“I have no right to withdraw from the responsibility of being an advocate. It is my duty to voice the sufferings of people, the sufferings that never end and are as big as mountains.” So wrote Käthe Kollwitz – artist, socialist, pacifist, and grieving mother – five years after her son Peter died on the battlefield in World War I. In 1937, she began working on her Pietà in his memory as war loomed again. In that second great bloodletting she would lose her grandson, also named Peter, killed in action as a draftee for Hitler, whose regime was hounding Kollwitz for her dissident activities.
In 1993, an enlarged casting of the Pietà was installed as the centerpiece of Germany’s National Memorial to the Victims of War and Tyranny on Berlin’s Unter den Linden boulevard. The sculpture is situated in the Neue Wache guardhouse, once a nationalistic shrine that played a central role in the Nazis’ annual parade for war heroes.
Today, the remains of an unknown soldier and an unknown concentration camp prisoner rest beneath Kollwitz’s statue.

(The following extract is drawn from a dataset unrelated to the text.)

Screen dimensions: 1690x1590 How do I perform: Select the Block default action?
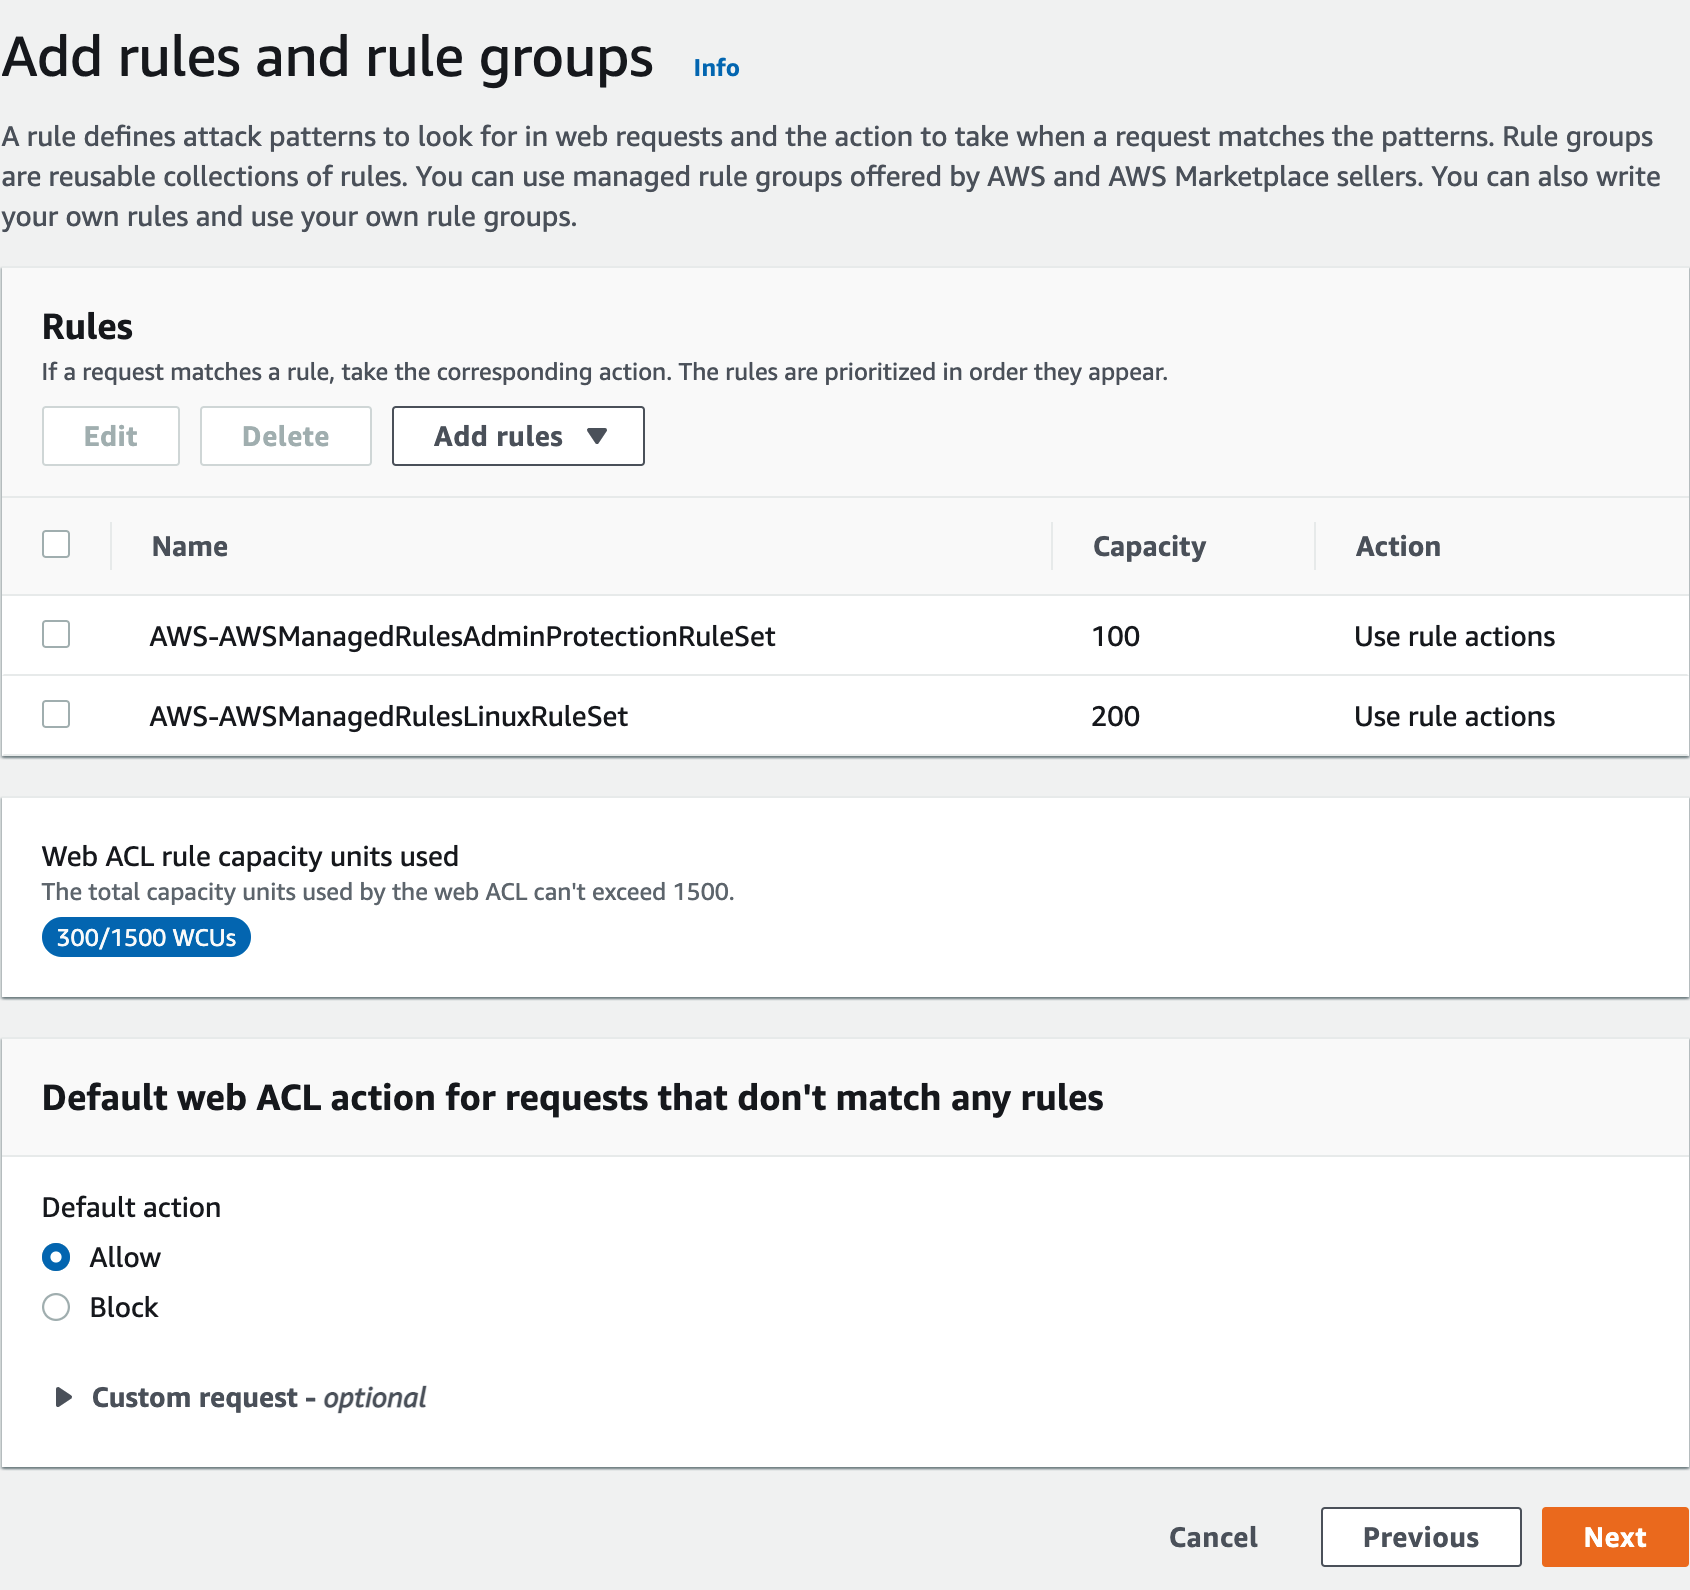56,1307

Directly overhead, the oculus allows sunlight, rain, and snow to fall onto the agonized mother. “Blessed are those who mourn” – this place draws us into the heart of this cryptic beatitude, evoking the suffering of mothers all over the world, from Syria to the Congo.
Berlin photographer Walter Mason writes: “Kollwitz’s statue, alone in the middle of the room, commands a respect that is immediately understood by anyone who enters. The tourists come in off the street and, without exception, fall silent. The mother with her son is so wrapped up in her sorrow that she seems unapproachable; the visitors stand at a distance and partake in her grief.”